Sometimes in ski country we just don’t ski. We don’t feel well, or we don’t feel like it. It’s too cold or it’s too warm. The light is flat, or we just feel flat. The skis stay in the closet, or in the car, or on the rack. It’s a lost day.
But is it really lost? Is a day in the mountains without skiing really a lost day? To ask the question is to answer it. Of course it’s not.
There’s the guilty pleasure of sleeping in. There’s the innocent pleasure of a hearty breakfast that really is brunch. There’s a book to read, a letter to write, a movie to watch. Plus there’s the fire. There’s nothing like a fire in the country. It lights up our lives even as it warms the living room.
Not so long ago we found ourselves in the White Mountains on what must be considered a horrible day, maybe the worst of the winter. Here is the parade of weather conditions that day: A little snow, then a lot of rain, then a little snow, then more rain. It was, the meteorologists told us, a wintry mix. It was, our eyes told us, a wintry mess.
It made us think of the title of one of our kids’ favorite children’s book, Judith Viorst’s “Alexander and the Terrible, Horrible, No Good, Very Bad Day.”
Tough luck. No skiing today for us and, it turned out, for most of the rest of the people who had traveled up north for a holiday weekend. Over on the mountain — actually over on where we thought the mountain might be, but for the fog — there was little activity. On closer inspection we did see three people coming down the slopes. The word fools passed our lips.
What we did that morning was take a walk. It was actually three walks. The first was in the snow. The second was in the rain. The third was in the slush. By the time we returned to the house, we were soaked to the bone. Soaked — but happy. We had been outdoors. We got some exercise. We got to describe some other people as fools. We had that heady feeling or relief that those fools were not related to us. Other times they were.
Then we had lunch. Hot chocolate, later. A little nap. Some reading by the fire. A lot of tending to the fire. That is what you do with a rainy/snowy/slushy day in ski country. You don’t ski. You relax.
There was a time when I reacted with anger, or maybe just profound irritation, when I heard raindrops on the roof in January. I knew, of course, that skiing that day was a fantasy, and I amused or comforted myself with the notion — purely of my imagination, with no scientific evidence whatsoever or even observation — that the skiing was always great the day after a good rain.
━━━━━━━━━━━━━━━━
In the piece about a rainy day in ski country, what did the meteorologists call that day's weather in the White Mountains?

**Data:**
━━━━━━━━━━━━━━━━
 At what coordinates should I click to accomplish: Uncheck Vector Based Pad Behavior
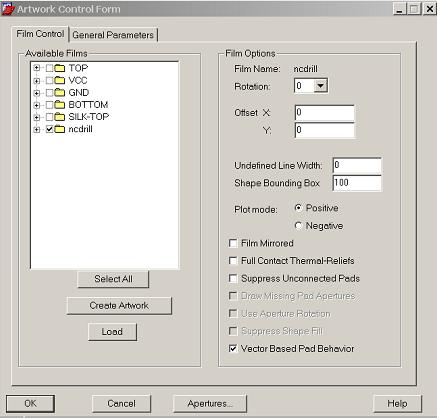[233, 348]
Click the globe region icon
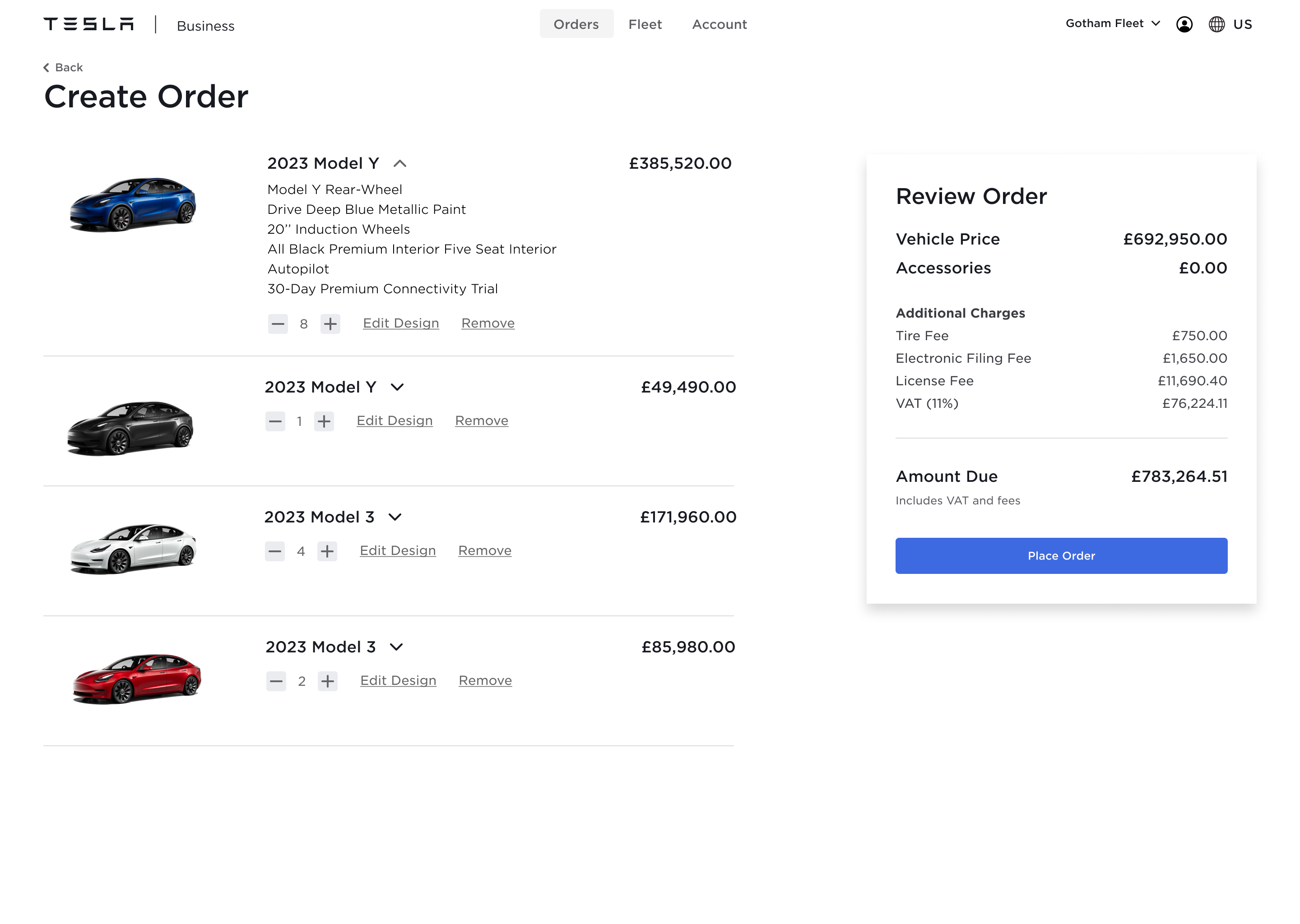 tap(1216, 24)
━━━━━━━━━━━━━━━━
**Solution to this exercise:**
A wintry mix.